Using NAT in transparent mode eliminates the need for the upstream or downstream routers to perform NAT for their networks. It can perform a similar function within a bridge group in routed mode.

NAT in transparent mode, or in routed mode between members of the same bridge group, has the following requirements and limitations:

  • You cannot configure interface PAT when the mapped address is a bridge group member interface, because there is no IP address attached to the interface.

  • ARP inspection is not supported. Moreover, if for some reason a host on one side of the threat defense sends an ARP request to a host on the other side of the threat defense, and the initiating host real address is mapped to a different address on the same subnet, then the real address remains visible in the ARP request.

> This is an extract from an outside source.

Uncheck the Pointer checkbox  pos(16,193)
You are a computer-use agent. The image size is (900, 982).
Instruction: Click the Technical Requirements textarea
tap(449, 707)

  • Translating between IPv4 and IPv6 networks is not supported. Translating between two IPv6 networks, or between two IPv4 networks is supported.

The following figure shows a typical NAT scenario in transparent mode, with the same network on the inside and outside interfaces. The transparent firewall in this scenario is performing the NAT service so that the upstream router does not have to perform NAT.

NAT Example: Transparent Mode

NAT in Threat Defense transparent mode.

  1. When the inside host at 10.1.1.75 sends a packet to a web server, the real source address of the packet, 10.1.1.75, is changed to a mapped address, 209.165.201.15.

  2. When the server responds, it sends the response to the mapped address, 209.165.201.15, and the threat defense receives the packet because the upstream router includes this mapped network in a static route directed to the threat defense management IP address.

  3. The threat defense then undoes the translation of the mapped address, 209.165.201.15, back to the real address, 10.1.1.1.75. Because the real address is directly-connected, the threat defense sends it directly to the host.

  4. For host 192.168.1.2, the same process occurs, except for returning traffic, the threat defense looks up the route in its routing table and sends the packet to the downstream router at 10.1.1.3 based on the threat defense static route for 192.168.1.0/24.